_GOALS:_
[A] In the travel log about the ride from Mannheim, what college degree do the writer and Julia both hold?
[B] Retype the travel log about the ride from Mannheim from "1230pm: sarah and" up to and including "to see germany.".
[C] Write what comes next in the travel log about the ride from Mannheim, starting after its final line.

======== SOURCE DOCUMENT

11am: sarah (house host) drives me up to mannheim (about an hour away) to meet “niklas.” we pull into town just in time to meet this guy at the main train station. so yeah, here we are on the freeway, and there’s the train station, and we have no clue where to exit or how to get over to it. i call “niklas,” we are both extremely frustrated at the communication barrier, and he decides that this american is not worth his time. he leaves.
1230pm: sarah and i finally make it over to the elusive, yet extremely large, visible, and stationary train station. we have now driven for an hour and a half, to be left in the cold by some impatient german weirdo (to be nice). it’s not cold though…actually the weather here is quite perfect. i recommend this time of year for anyone wanting to see germany.
1245pm: anja rings and says it will be a long shot but she will try the website again. i contemplate the expensive train ride since we have driven here already, when anja calls excitedly to tell me there’s another person leaving from the exact same spot in like 30 minutes. (22 euro). score.
130pm: the white golf i’m supposed to meet out in front of the station pulls up. a seemingly nice girl hops out and opens the hatch for my bag. we shake hands and set off. julia and i make small talk in broken english. i feel like an ass by now for not at least trying to learn some german before spending an extensive amount of time here. but she speaks well enough english to make it work. and when she can’t come up with the right word, she just throws her hands up and says, “whatever, who cares?” winding thru the populated city of mannheim, i learn she does this trip all the time with strangers. she goes up on the weekends to meet her boyfriend (which she makes clear a few times, i got the hint), and she said this is the first weekend since september that she wasn’t going to have someone riding with her. until anja called 30 minutes before she was gonna leave. amazing timing…at least i didn’t have to make this trip with some stuffy weirdo (to be nice). i also find out that we both have the exact same degree from college, a bachelors in corporate communication. i didn’t think anybody else even knew what that meant, i sure as hell don’t. anyway, the small talk slowly diminishes, and now it’s driving time…we’re approaching the freeway. she flips her designer sunglasses from the top of her blonde head down over her eyes, kinda smiles in my direction (the kinda smile foreigners give each other because they don’t know what else to do), and there’s a small, sparkling stone (kinda diamond-ish) adorning her right lateral incisor (just looked that up). i swear the prism from the sun hitting the stone illuminated the car for the split second that she downshifted, floored the pedal, and cranked up the volume to kesha’s “take it off.” i’m def in germany.
(this trip is supposed to be a little under 4 hours, barring any traffic. not for julia)

================
======== DATA ROWS

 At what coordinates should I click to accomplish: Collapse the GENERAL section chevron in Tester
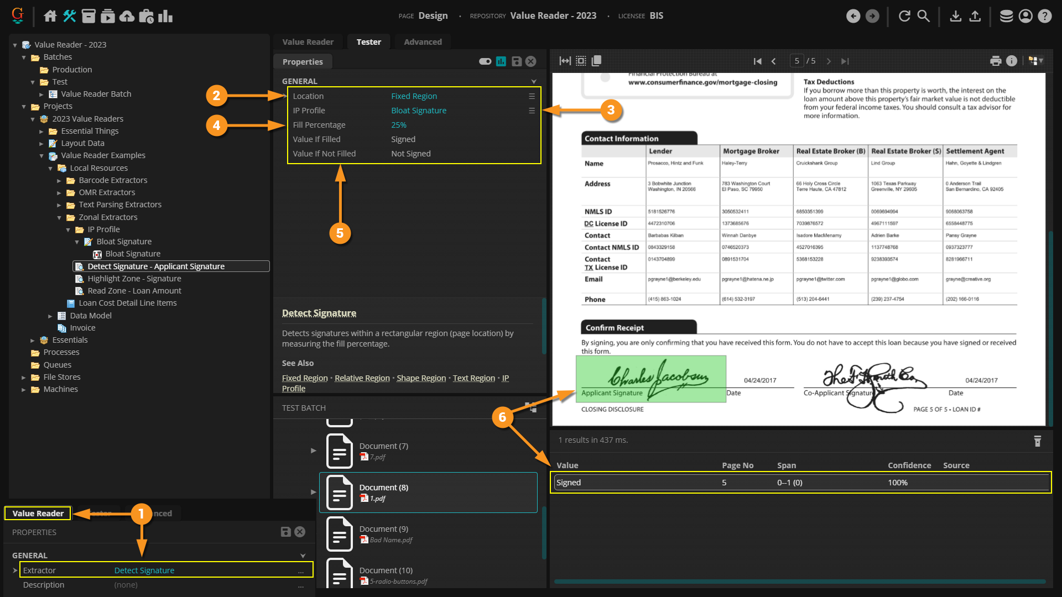pyautogui.click(x=533, y=81)
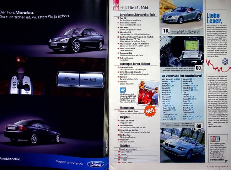Viewport: 231px width, 170px height.
Task: Click the Auto Bild logo beside Inhalt
Action: click(x=116, y=6)
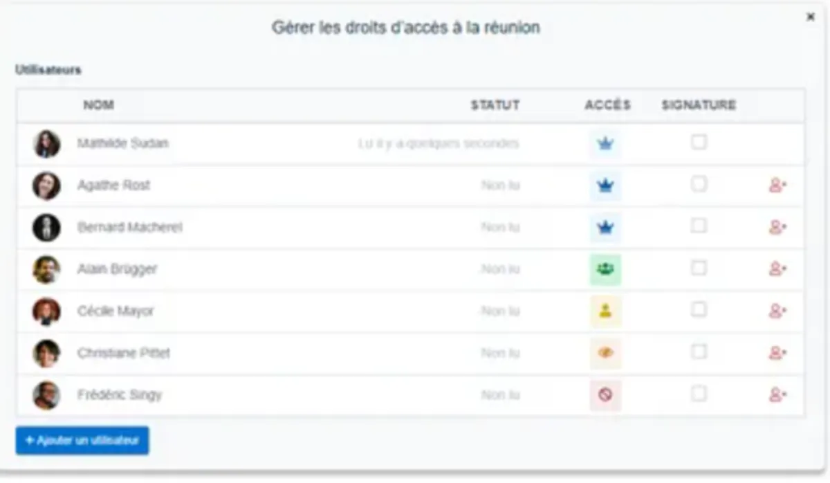The width and height of the screenshot is (830, 483).
Task: Tick signature checkbox for Alain Brügger
Action: [x=699, y=268]
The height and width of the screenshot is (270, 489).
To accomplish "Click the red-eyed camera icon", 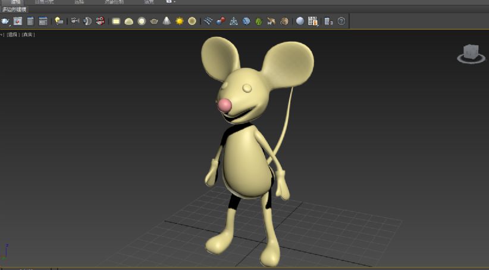I will point(100,21).
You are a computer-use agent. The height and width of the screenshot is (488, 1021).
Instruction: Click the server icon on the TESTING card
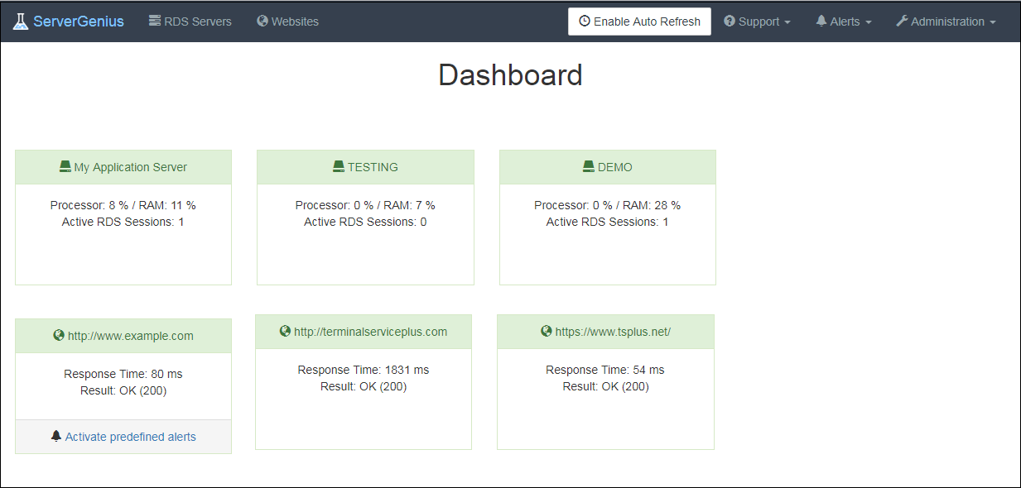339,165
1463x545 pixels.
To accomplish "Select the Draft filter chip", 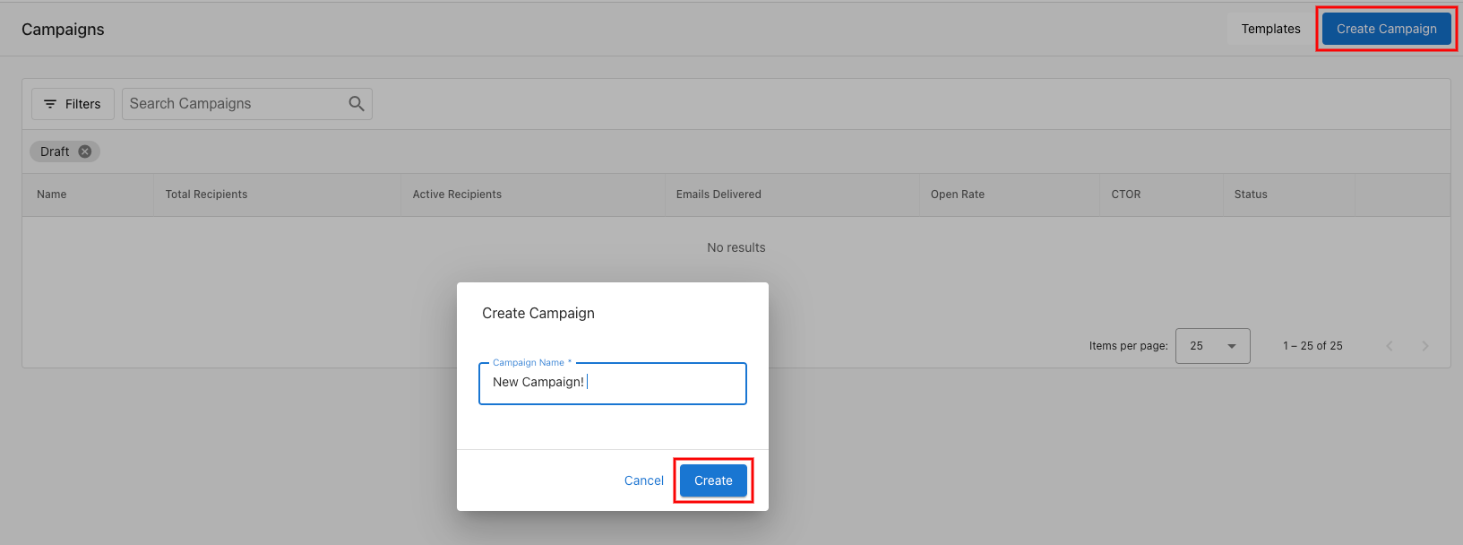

================

_TASK-BY-TASK ANSWERS:_
[A] A bachelors in corporate communication.

[B]
1230pm: sarah and i finally make it over to the elusive, yet extremely large, visible, and stationary train station. we have now driven for an hour and a half, to be left in the cold by some impatient german weirdo (to be nice). it’s not cold though…actually the weather here is quite perfect. i recommend this time of year for anyone wanting to see germany.

[C]
2pm: we hit the autobahn full speed. this little golf has some get-ups. we’re going like 190km/hour, or like 120mph. i’m nervously laughing on the inside as we take this winding freeway up to munster. i bury my nose into my latest book (“bicycle diaries,” by david byrne…the lead singer of the talking heads chronicles his journey thru several major cities across the globe from the cyclist’s POV).
230pm: julia hits the brakes, 120mph to 0mph in like 2 seconds. i guess this is just how it’s gonna go. so i nervously continue to pretend to read at a pace of about one page every 5 minutes.
515pm: we pull into munster. a little over 3 hours it took to get here. and about an hour of that was snail-paced traffic. unreal. i peel my skin off of the seat, pat my hair down forward with my hand, snap a photo with danica patrick, and i’ve made it to munster in one piece. she’s taking me back on sunday, when there will be no traffic. sweet.
we end up going to a birthday party by way of bicycles. everyone does that here in munster. it’s pretty awesome, as this quaint, well-manicured town is beautiful and the weather is perfect. a little cautious going in, as i just knew i’d be the only american there at what is usually kind of a private event. i couldn’t have felt more welcome though. vodka and “magic man” (like red bull) was my drink of choice. german techno coursing thru my alcohol-infused veins and everyone being friendly…i’m feeling real nice. the birthday girl steals me from a circle of girls interested in my travels to take me to the living room where i’m introduced to “gluff-gluff.” a german drinking game that all of the guys at this party are determined i take with me to teach everyone “across the world.” or i think they would be happy if i just got some fellow texans interested. drink, drank, drunk and we leave this party at about 2am. i think we’re going home, but nope, it’s clubbin’ time. jesus europe, calm down. bike home and sleep.
and now i feel as if though i had a day just like that.